TASK → Please restate word for word all lines from the one containing "You are a GUI" to the final line of the entries, and include no pictures.

EXTRACTED RECORDS →
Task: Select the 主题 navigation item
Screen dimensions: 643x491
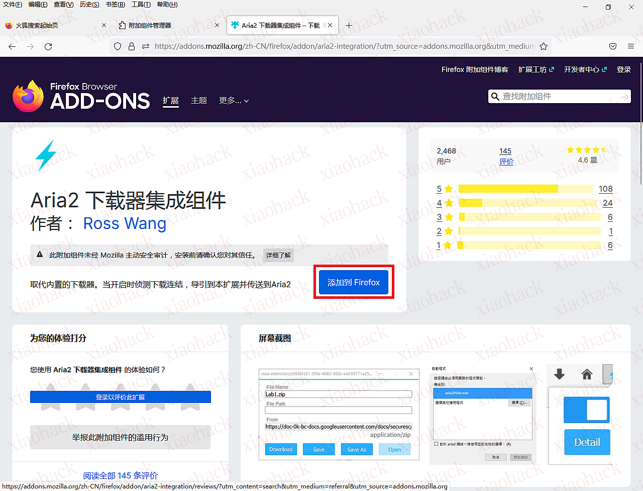Action: (199, 101)
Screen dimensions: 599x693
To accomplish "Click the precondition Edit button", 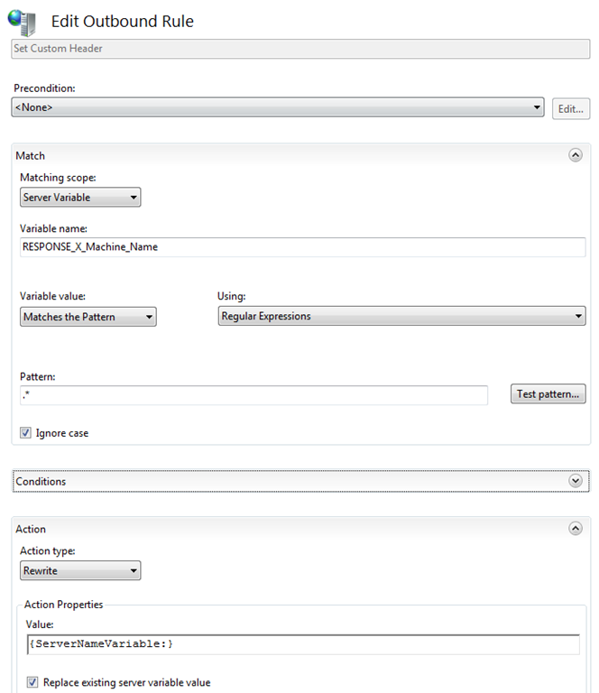I will point(571,108).
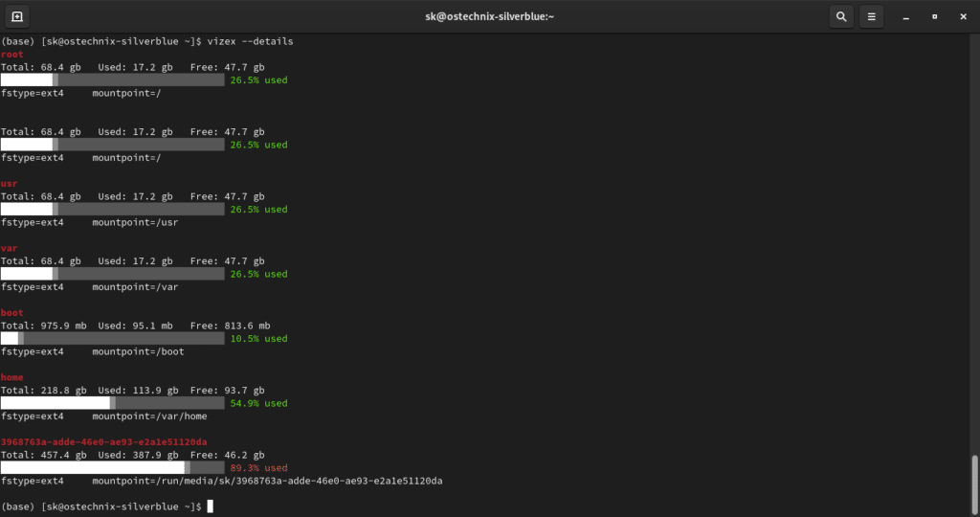Click the sk@ostechnix-silverblue window title
The image size is (980, 517).
click(489, 16)
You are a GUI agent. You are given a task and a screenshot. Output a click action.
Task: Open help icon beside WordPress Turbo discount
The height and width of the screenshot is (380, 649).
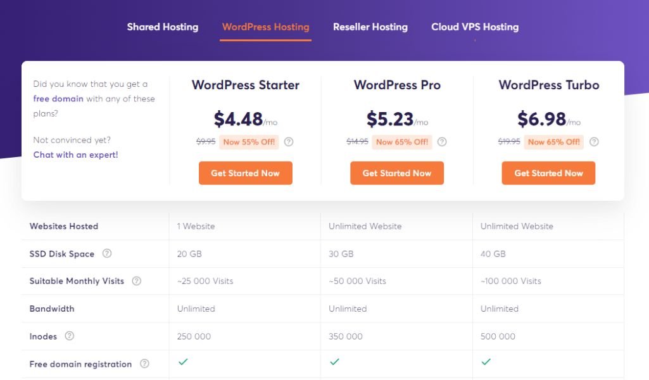(594, 142)
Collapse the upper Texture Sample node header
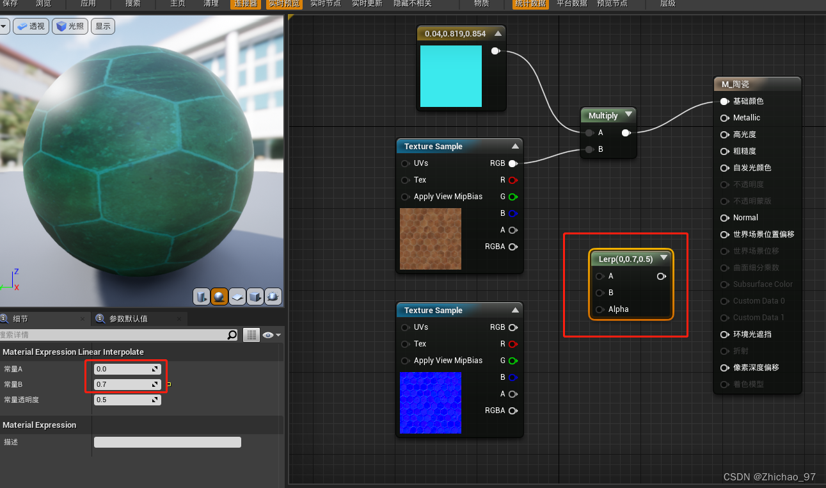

ANSWER FOR THIS EXERCISE →
You are a GUI agent. You are given a task and a screenshot. Output a click action.
Task: Open help icon beside WordPress Turbo discount
The height and width of the screenshot is (380, 649).
(594, 142)
Collapse the upper Texture Sample node header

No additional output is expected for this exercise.